▶ DATA RECORDS:
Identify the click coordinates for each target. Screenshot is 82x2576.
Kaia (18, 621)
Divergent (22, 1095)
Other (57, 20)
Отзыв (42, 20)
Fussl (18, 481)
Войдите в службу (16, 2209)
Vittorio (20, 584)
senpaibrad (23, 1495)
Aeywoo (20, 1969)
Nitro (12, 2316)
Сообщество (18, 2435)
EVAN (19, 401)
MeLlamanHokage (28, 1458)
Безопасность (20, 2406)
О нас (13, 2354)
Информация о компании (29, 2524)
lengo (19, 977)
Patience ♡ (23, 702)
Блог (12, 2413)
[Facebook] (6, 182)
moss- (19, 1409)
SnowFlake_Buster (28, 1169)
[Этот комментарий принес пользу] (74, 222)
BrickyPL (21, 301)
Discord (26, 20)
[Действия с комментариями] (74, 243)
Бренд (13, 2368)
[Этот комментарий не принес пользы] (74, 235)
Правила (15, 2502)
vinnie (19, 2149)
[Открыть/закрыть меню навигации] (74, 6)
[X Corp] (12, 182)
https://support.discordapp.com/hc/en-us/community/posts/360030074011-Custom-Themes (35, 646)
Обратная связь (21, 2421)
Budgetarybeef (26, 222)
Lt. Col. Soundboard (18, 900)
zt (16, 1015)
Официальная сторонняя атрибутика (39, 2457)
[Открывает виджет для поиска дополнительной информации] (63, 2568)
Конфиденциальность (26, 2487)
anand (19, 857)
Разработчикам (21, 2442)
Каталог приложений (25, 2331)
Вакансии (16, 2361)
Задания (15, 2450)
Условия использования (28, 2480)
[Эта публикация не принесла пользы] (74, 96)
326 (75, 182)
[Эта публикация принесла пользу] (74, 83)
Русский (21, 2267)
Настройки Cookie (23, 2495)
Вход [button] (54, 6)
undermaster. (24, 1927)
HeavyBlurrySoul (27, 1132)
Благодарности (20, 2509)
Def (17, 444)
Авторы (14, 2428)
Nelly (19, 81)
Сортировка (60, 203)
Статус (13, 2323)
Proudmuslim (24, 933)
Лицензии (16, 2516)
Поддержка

▶ TASK: Copy out all of the records verbatim.

▶ OUTPUT:
Identify the click coordinates for each target. Screenshot is 82x2576.
Kaia (18, 621)
Divergent (22, 1095)
Other (57, 20)
Отзыв (42, 20)
Fussl (18, 481)
Войдите в службу (16, 2209)
Vittorio (20, 584)
senpaibrad (23, 1495)
Aeywoo (20, 1969)
Nitro (12, 2316)
Сообщество (18, 2435)
EVAN (19, 401)
MeLlamanHokage (28, 1458)
Безопасность (20, 2406)
О нас (13, 2354)
Информация о компании (29, 2524)
lengo (19, 977)
Patience ♡ (23, 702)
Блог (12, 2413)
[Facebook] (6, 182)
moss- (19, 1409)
SnowFlake_Buster (28, 1169)
[Этот комментарий принес пользу] (74, 222)
BrickyPL (21, 301)
Discord (26, 20)
[Действия с комментариями] (74, 243)
Бренд (13, 2368)
[Этот комментарий не принес пользы] (74, 235)
Правила (15, 2502)
vinnie (19, 2149)
[Открыть/закрыть меню навигации] (74, 6)
[X Corp] (12, 182)
https://support.discordapp.com/hc/en-us/community/posts/360030074011-Custom-Themes (35, 646)
Обратная связь (21, 2421)
Budgetarybeef (26, 222)
Lt. Col. Soundboard (18, 900)
zt (16, 1015)
Официальная сторонняя атрибутика (39, 2457)
[Открывает виджет для поиска дополнительной информации] (63, 2568)
Конфиденциальность (26, 2487)
anand (19, 857)
Разработчикам (21, 2442)
Каталог приложений (25, 2331)
Вакансии (16, 2361)
Задания (15, 2450)
Условия использования (28, 2480)
[Эта публикация не принесла пользы] (74, 96)
326 (75, 182)
[Эта публикация принесла пользу] (74, 83)
Русский (21, 2267)
Настройки Cookie (23, 2495)
Вход [button] (54, 6)
undermaster. (24, 1927)
HeavyBlurrySoul (27, 1132)
Благодарности (20, 2509)
Def (17, 444)
Авторы (14, 2428)
Nelly (19, 81)
Сортировка (60, 203)
Статус (13, 2323)
Proudmuslim (24, 933)
Лицензии (16, 2516)
Поддержка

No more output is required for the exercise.